## Aim of the exercise
The lines from the start of the data up to and including the one with "Task: Select the fragile wine glass symbol" should be returned exactly, and nothing else.

═══ Dataset excerpts ═══

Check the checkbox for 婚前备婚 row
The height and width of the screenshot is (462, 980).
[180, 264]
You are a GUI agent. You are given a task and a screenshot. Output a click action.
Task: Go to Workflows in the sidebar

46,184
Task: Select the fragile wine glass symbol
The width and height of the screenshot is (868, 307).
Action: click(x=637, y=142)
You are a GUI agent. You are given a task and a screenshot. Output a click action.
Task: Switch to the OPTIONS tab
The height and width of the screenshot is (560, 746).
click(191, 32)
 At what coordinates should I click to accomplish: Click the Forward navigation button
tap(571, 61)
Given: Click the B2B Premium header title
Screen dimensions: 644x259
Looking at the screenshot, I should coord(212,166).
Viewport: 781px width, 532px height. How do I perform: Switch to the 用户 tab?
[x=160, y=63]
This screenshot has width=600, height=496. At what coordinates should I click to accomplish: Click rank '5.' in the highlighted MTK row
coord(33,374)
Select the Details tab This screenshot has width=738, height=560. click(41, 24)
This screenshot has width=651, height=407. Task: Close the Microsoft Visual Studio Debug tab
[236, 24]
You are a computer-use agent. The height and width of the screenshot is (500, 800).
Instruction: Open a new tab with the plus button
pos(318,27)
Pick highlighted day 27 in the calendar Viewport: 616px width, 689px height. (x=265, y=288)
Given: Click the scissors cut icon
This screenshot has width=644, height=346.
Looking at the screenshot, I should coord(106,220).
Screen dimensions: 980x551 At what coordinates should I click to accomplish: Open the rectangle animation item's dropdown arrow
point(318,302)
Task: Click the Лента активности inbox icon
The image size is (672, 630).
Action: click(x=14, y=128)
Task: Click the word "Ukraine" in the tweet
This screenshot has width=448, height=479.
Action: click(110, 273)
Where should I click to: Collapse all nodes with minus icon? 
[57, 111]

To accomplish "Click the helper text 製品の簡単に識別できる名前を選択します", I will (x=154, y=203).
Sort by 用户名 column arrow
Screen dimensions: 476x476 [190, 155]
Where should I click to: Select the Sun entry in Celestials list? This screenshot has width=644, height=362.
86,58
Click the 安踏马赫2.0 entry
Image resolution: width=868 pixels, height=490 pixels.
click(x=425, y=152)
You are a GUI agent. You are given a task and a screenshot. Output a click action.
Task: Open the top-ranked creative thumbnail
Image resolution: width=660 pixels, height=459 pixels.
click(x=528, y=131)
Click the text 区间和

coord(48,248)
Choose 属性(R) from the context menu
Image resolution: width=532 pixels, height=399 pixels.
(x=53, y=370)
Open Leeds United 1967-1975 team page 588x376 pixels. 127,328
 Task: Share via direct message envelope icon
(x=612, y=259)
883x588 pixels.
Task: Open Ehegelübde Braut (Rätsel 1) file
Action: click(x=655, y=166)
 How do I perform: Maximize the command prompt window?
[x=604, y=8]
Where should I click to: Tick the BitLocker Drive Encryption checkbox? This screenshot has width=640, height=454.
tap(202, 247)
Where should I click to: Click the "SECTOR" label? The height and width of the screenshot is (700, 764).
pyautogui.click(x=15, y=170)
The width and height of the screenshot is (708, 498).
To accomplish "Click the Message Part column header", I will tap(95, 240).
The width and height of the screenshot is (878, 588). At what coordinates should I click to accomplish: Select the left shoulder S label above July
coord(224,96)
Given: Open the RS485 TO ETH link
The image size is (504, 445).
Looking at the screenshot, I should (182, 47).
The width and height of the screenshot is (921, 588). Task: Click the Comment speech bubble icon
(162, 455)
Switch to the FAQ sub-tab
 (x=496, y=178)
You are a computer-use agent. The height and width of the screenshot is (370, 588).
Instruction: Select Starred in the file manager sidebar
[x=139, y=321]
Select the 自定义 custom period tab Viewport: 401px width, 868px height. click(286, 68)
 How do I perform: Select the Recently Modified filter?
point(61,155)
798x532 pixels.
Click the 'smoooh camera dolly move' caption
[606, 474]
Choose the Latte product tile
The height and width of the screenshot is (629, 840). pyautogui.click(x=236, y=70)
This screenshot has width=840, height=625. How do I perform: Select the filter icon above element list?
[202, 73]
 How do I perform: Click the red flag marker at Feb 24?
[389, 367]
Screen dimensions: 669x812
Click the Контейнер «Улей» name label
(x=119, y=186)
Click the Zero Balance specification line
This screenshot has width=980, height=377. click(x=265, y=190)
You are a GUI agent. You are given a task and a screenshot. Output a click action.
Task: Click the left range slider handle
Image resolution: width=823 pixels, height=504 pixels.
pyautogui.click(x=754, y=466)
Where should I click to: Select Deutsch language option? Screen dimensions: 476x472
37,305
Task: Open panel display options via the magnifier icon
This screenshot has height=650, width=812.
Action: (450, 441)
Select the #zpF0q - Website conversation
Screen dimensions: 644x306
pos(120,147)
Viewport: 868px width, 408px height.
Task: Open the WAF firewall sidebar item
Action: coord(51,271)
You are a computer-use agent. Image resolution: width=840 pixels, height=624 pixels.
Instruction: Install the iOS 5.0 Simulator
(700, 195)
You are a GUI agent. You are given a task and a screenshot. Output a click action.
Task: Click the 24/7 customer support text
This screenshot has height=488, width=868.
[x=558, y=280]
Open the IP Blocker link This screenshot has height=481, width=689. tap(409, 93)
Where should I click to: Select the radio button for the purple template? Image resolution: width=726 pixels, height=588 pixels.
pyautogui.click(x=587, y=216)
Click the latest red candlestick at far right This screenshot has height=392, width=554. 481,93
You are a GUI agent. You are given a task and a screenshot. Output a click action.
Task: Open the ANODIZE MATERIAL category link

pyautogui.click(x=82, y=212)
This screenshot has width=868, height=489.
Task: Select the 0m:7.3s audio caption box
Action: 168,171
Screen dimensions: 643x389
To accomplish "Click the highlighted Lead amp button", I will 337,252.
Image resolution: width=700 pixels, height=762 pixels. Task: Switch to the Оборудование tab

═══

## Response box
Check the checkbox for 婚前备婚 row
The height and width of the screenshot is (462, 980).
[180, 264]
You are a GUI agent. You are given a task and a screenshot. Output a click action.
Task: Go to Workflows in the sidebar

46,184
Task: Select the fragile wine glass symbol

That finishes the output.